Some restrooms will not be changed, including those located in front of the gym and in the B Building.

“Every student deserves to be valued and respected, to have a private bathroom, regardless if they are straight, gay or trans,” Coppo said.

Coppo’s purpose for adding all-gender bathrooms on campus resonates with Syd Nauss (12), a gender non-conforming student.

“Even though it seems like such a small thing, it’s vital to make students feel heard, seen, recognized and cared about at school,” Nauss said.

Many students have voiced their support for the idea. The TPHS Gender Sexuality Alliance sent an email to Coppo and spoke with him about constructing all-gender bathrooms earlier this year.

“I’m glad to see that [Coppo] got back to us recently and is working with us to create a more inclusive, supportive school,” Xan Spitsberg (11), a member of the GSA, said.

According to a 2021 national survey by the Gay, Lesbian and Straight Education Network, 45% of LGBTQ+ K-12 students reported avoiding school bathrooms because they felt unsafe or uncomfortable.

These feelings are also prevalent among some TPHS students.

“I feel out of place whether the bathroom I’m in says ‘boys’ or ‘girls’ on the door … during the day I tend to avoid the bathroom at all costs,” Nauss said. “No matter where I go, I know I’m not in the right place, so [an all-gender bathroom] would be really amazing to see sooner rather than later.”

Bri Cathcart (10), a non-binary student, agreed.

“Torrey Pines really prides itself on inclusion, and having a gender-neutral bathroom would be more of an act rather than just words,” Cathcart said.

“It would take a lot of anxiety away from having to use a bathroom, which is just such a vital part of every single day.”

While California requires schools to have some form of an all-gender bathroom, it does not regulate how campuses provide them.

At TPHS, students are allowed to use single-stall staff restrooms, which are required to be gender-neutral by the California Health and Safety Code.
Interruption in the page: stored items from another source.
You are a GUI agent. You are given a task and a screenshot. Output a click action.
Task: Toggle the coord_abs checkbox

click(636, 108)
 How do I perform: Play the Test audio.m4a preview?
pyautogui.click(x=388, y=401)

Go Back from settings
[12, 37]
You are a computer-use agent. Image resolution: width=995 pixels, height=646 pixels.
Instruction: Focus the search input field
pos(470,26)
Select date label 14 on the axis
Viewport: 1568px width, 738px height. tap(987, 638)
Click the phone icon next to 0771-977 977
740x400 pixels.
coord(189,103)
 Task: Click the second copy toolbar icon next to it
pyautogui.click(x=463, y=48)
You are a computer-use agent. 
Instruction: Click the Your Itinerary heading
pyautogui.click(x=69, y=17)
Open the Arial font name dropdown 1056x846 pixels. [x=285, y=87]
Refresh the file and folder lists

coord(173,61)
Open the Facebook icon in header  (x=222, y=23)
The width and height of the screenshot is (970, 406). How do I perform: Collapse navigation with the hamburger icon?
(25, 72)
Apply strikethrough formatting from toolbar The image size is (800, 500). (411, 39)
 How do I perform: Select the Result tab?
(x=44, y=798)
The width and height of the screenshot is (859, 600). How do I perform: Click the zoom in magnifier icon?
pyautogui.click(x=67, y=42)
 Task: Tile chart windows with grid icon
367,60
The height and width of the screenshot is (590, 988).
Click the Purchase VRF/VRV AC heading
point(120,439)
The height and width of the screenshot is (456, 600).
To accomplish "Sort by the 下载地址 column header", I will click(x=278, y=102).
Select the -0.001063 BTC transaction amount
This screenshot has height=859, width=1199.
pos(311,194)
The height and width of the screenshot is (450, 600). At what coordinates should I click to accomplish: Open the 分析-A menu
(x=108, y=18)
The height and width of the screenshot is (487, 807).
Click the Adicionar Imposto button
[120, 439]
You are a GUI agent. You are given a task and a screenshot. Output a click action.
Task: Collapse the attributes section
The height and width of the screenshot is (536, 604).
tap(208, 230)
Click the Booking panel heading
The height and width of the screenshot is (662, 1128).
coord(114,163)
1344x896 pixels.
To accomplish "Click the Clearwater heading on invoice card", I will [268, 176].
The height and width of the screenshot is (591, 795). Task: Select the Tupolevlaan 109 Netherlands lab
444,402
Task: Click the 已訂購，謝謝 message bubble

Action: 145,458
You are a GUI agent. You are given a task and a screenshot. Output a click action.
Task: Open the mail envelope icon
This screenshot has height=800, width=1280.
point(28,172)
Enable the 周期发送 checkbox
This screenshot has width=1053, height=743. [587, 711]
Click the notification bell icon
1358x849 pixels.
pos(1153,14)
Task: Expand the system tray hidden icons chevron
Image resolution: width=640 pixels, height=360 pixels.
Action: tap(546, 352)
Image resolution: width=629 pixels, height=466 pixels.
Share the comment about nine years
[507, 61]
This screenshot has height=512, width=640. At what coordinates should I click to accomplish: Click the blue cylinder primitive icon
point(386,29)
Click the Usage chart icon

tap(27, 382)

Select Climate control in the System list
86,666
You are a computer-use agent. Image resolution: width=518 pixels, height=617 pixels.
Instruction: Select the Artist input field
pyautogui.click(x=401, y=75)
These can be found in multiple spots around campus, including the nurse’s office, counseling center and administration building.

Despite these positive projections, there are still concerns.

“Inevitably, people are going to take advantage of it and turn it into something bad,” Nauss said “Especially with all of the hate speech and rhetoric and hate symbols on the bathroom walls last year, there’s definitely the danger of people taking it as just another avenue to be hateful toward queer students.”

While some students are wary of the potential misuse of all-gender bathrooms on campus, Coppo believes that they are a step in the right direction.

“The more we talk about [hate] and confront it, the less likely anything will happen,” Coppo said. “We want Torrey to continue to be a No Place For Hate zone. That’s why the TP pledge is so important; it reminds us to take pride in each other, no matter how we identify.”

Even though Nauss, Spitsberg and Cathcart will have graduated by the time the new bathrooms are fully opened to students, they still see them as an advancement toward the support of students and staff on campus.

“After all, it’s not a bathroom only for trans people,” Cathcart said. “It’s just a bathroom that includes them.”